BEVACIZUMAB EVERYWHERE

Bevacizumab May Improve Hearing in Neurofibromatosis Type 2

Allison Gandey

July 29, 2009 — Blocking vascular endothelial growth factor with bevacizumab (Avastin, Genentech) may reduce vestibular schwannomas, report investigators. The preliminary work suggests there may be an alternative to surgery and radiation for patients with neurofibromatosis type 2. Their findings are published in the July 23 issue of the New England Journal of Medicine.

"Bevacizumab showed good activity in a selected group of patients," lead author Scott Plotkin, MD, from Massachusetts General Hospital, in Boston, told Medscape Neurology. His team found that blocking vascular endothelial growth factor improved hearing in some, but not all, patients and was associated with a reduction in the volume of most growing vestibular schwannomas.

"People have been really surprised by how much we saw hearing improve," Dr. Plotkin said. "This offers hope where previously there wasn't any." The study proposes a possible new indication for bevacizumab, but Genentech was not involved in this work.

Alternative to Surgery and Radiation

Investigators studied 10 consecutive patients with neurofibromatosis type 2 and progressive vestibular schwannomas who were not candidates for standard treatment. They were treated instead with bevacizumab.

Researchers defined an imaging response as a decrease of at least 20% in tumor volume compared with baseline. They defined a hearing response as a significant increase in word-recognition score.

Investigators determined the expression pattern of vascular endothelial growth factor and 3 of its receptors — VEGFR-2, neuropilin-1, and neuropilin-2 — in paraffin-embedded samples from 21 vestibular schwannomas and 22 sporadic schwannomas.

After immunohistochemical analysis, they found that VEGF was expressed in 100% of vestibular schwannomas and VEGFR-2 in 32% of tumor vessels.

Before treatment, the median annual volumetric growth rate for 10 index tumors was 62%. After bevacizumab, tumors shrank in 9 patients, and 6 patients had an imaging response. This response was maintained in 4 patients during 11 to 16 months of follow-up.

The median best response to treatment was a volumetric reduction of 26%. In all, 3 patients were not eligible for a hearing response. Of the remaining 7 patients, 4 had a hearing response, 2 had stable hearing, and 1 had progressive hearing loss. There were 21 adverse events of grade 1 or 2.

"Although the need for an effective medical therapy for patients with neurofibromatosis type 2 is clear, the risk of toxic effects deserves careful consideration," the researchers emphasize.

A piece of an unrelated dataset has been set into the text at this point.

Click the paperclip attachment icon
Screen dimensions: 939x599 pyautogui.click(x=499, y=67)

"In our preliminary experience, toxic effects were limited to grade 1 or 2 adverse events during follow-up of up to 16 months, which is not long in comparison with the expected survival of these young patients. The absence of many common toxic effects of bevacizumab in our patients may have reflected their relative youth, the lack of other medical conditions, and the small number of patients who were treated."

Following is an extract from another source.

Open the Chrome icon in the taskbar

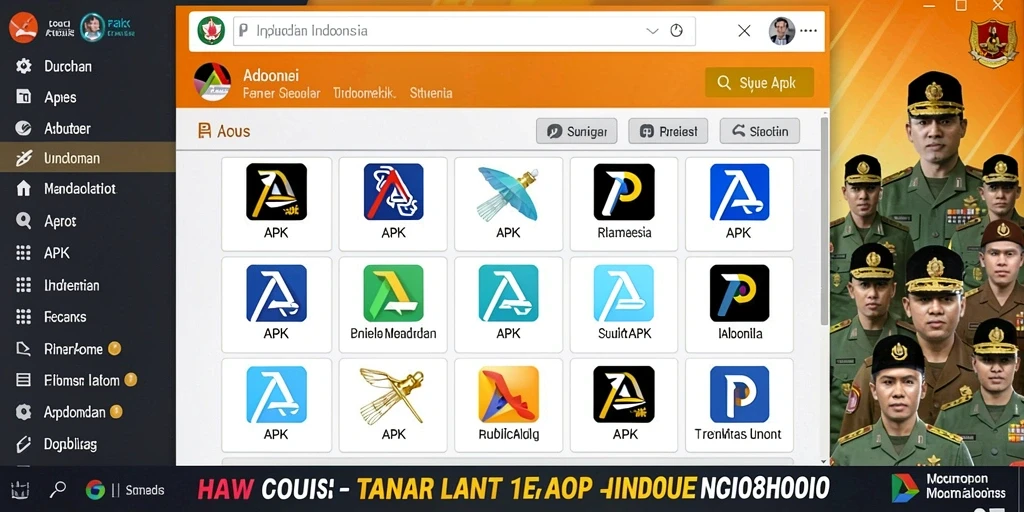coord(95,489)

Bevacizumab has been linked to an increased risk for venous thromboembolism. A meta-analysis published in November 2008 in the Journal of the American Medical Association called on clinicians to remain vigilant about the potential risk (Nalluri SR et al. JAMA. 2008;300:2277-2285).

Study authors, led by Shobha Rani Nalluri, MD, from Stony Brook University, in New York, recommended anticoagulation in the event of venous thromboembolism and suggested that bevacizumab be continued, if the benefits outweigh the risk.

Increased Venous Thromboembolism Risk

Speaking to Medscape Oncology when the study was first published, Herbert Hurwitz, MD, from Duke University Medical Center, in Durham, North Carolina, said, "The most important issue for clinicians remains prompt and careful management of venous thromboembolism if and when it occurs."

Dr. Hurwitz was the senior author of a previous smaller meta-analysis that found no increased risk. In the newer study, researchers observed 3 deaths — 2 in the bevacizumab group and 1 in the control group.

Dr. Plotkin and his team conclude that additional research will be necessary to determine the optimal drug regimen, duration and adverse-effect profile for long-term therapy for vestibular schwannomas associated with neurofibromatosis type 2.

"One of the remarkable things about this study," Dr. Plotkin said during an interview, "is we saw longer response rates than what is typically observed with malignant gliomas. This suggests that there is something different about these benign tumors, and some of the drugs we already have available might prove to be even more effective in this setting."